◆ Document source:
Depuis ce temps on imprima une nouvelle édition de Masenius, en 1757[1]. Le public littéraire fut surpris du grand nombre de très-beaux vers dont la Sarcotis était parsemée. Ce n’est à la vérité qu’une longue déclamation de collége sur la chute de l’homme ; mais l’exorde, l’invocation, la description du jardin d’Éden, le portrait d’Ève, celui du diable, sont précisément les mêmes que dans Milton. Il y a bien plus : c’est le même sujet, le même nœud, la même catastrophe. Si le diable veut, dans Milton, se venger sur l’homme du mal que Dieu lui a fait, il a précisément le même dessein chez le jésuite Masenius ; et il le manifeste dans des vers dignes peut-être du siècle d’Auguste :

. . . . . . . . . Semel excidimus crudelibus astris,
Et conjuratas involvit terra cohortes.
Fata manent, tenet et superos oblivio nostri ;
Indecore premimur, vulgi tolluntur inertes
Ac viles animæ, cœloquo fruunlur aperto :
Nos, divum soboles, patriaque in sede locandi,
Pellimur exilio, mœstoque Acheronte tenemur.

◆ Données extraites:
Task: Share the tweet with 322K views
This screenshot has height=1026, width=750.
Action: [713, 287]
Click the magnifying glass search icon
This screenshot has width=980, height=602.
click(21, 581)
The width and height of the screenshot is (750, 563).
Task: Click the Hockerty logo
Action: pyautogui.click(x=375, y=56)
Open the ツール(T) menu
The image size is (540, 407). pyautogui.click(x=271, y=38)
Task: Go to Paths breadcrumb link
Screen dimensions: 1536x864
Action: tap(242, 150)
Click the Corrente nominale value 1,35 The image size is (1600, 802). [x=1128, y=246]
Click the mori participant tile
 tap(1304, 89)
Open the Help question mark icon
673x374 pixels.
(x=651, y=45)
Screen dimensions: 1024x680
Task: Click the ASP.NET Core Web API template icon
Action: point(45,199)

◆ Objectifs:
1. D'après le document source, en quelle année a-t-on imprimé une nouvelle édition de Masenius ?
2. Résumez le document source en deux phrases.
3. Écrivez la suite du texte sur Masenius et Milton, en reprenant après le dernier vers latin cité.

◆ Réponses attendues:
1. En 1757.

2. Une nouvelle édition de Masenius, parue en 1757, a surpris le public littéraire par les nombreux beaux vers de la Sarcotis. Bien que ce ne soit qu'une déclamation de collège sur la chute de l'homme, le poème partage avec Milton l'exorde, l'invocation, la description du jardin d'Éden, les portraits d'Ève et du diable, ainsi que le sujet, le nœud, la catastrophe et le dessein de vengeance du diable.

3.
Heu ! dolor ! et superum decreta indigna ! Fatiscat
Orbis, et antiquo turbentur cuncta tumultu,
Ac redeat deforme Chaos ; Styx atra ruinam
Terrarum excipiat, fatoque impellat eodem
Et cœlum, et cœli cives. Ut inulta cadamus
Turba, nec umbrarum pariter caligino raptam
Sarcoteam, invisum caput, involvamus ! ut astris
Regnantem, et nobis domina cervice minantem,
Ignavi patiamur ? Adhuc tamen improba vivit !
Vivit adhuc, fruiturque Dei secura favore !
Cernimus ! et quicquam furiarum absconditur Orco !
Vah ! pudor, æternumque probrum Stygis ! Occidat, amens,
Occidat, et nostræ subeat consortia culpæ.
Hæc mihi secluso cœlis solalia tantum
Excidii restant. Juvat hac consorte malorum
Posse frui, juvat ad nostram seducere pœnam
Frustra exultantem, patriaque exsorte superbam.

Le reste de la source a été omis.